### [PROVIDED RECORDS]
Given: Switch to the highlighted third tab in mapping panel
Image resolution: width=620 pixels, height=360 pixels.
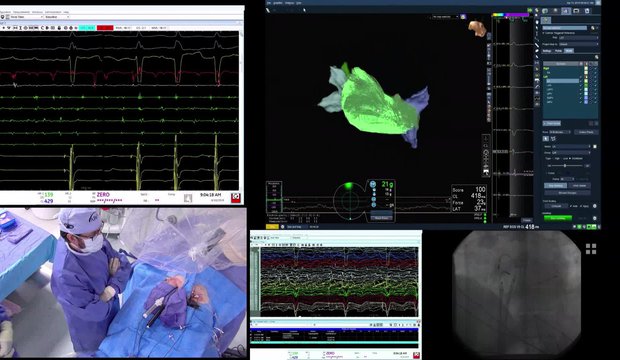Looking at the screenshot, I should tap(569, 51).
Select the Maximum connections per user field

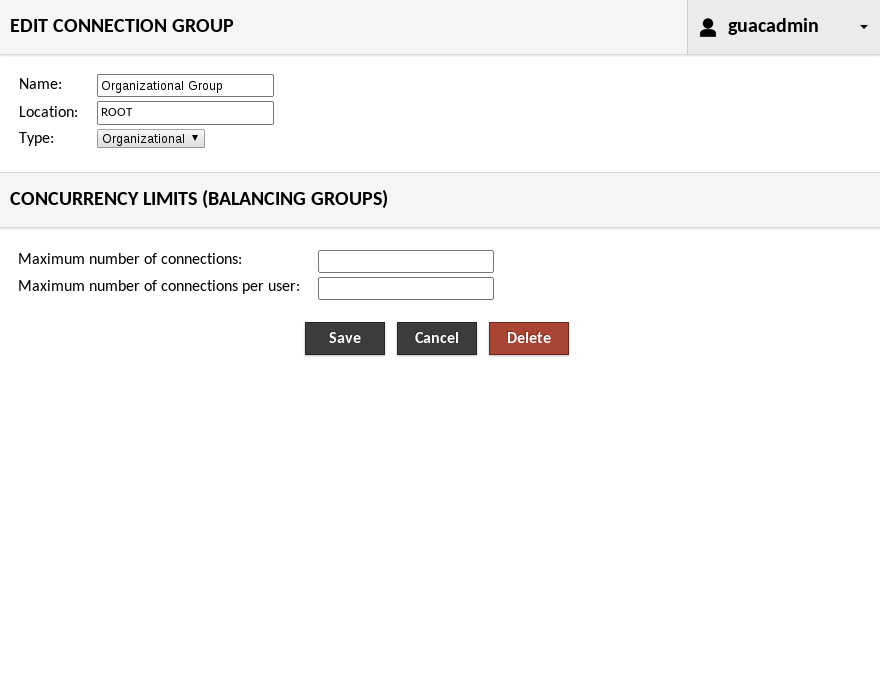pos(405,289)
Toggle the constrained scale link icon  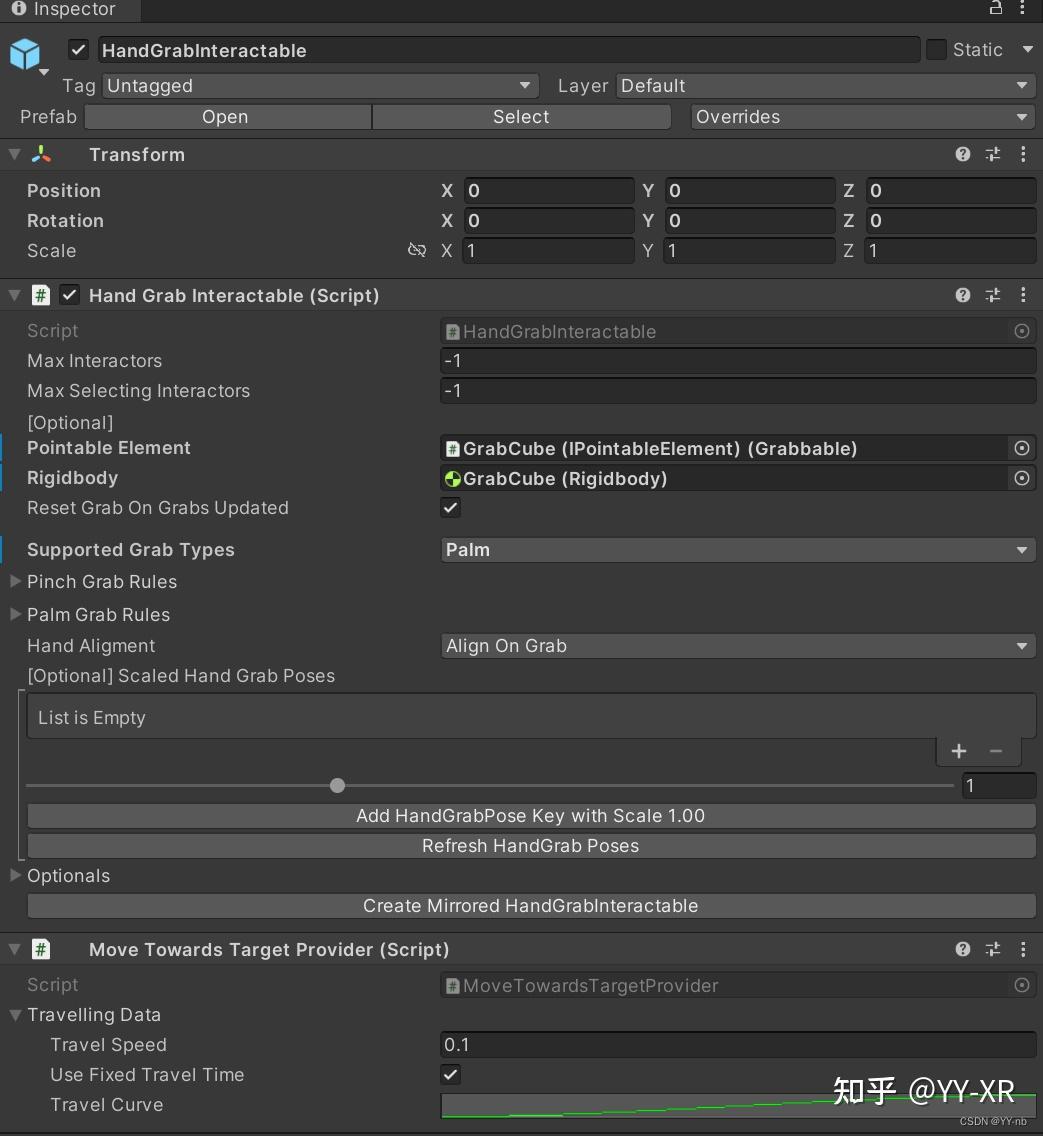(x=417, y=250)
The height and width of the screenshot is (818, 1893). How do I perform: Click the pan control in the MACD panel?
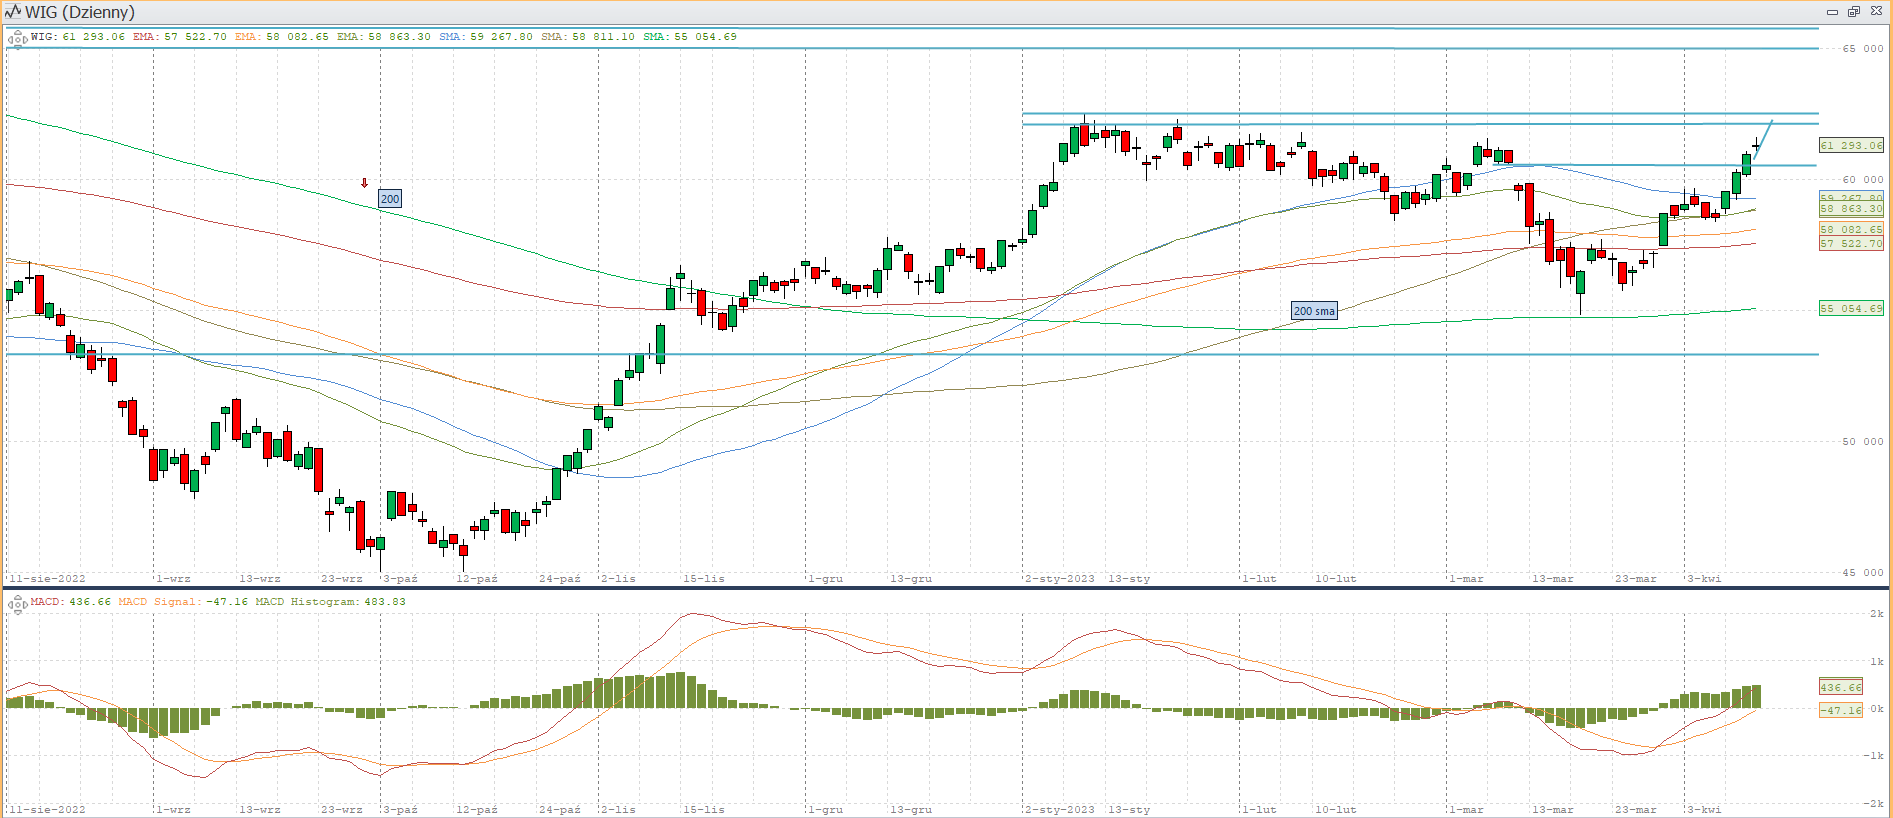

### [EXERCISE PROMPT]
Copy out every line above where "panel" is present.

### [SOLUTION]
Given: Switch to the highlighted third tab in mapping panel
The height and width of the screenshot is (818, 1893). How do I perform: Click the pan control in the MACD panel?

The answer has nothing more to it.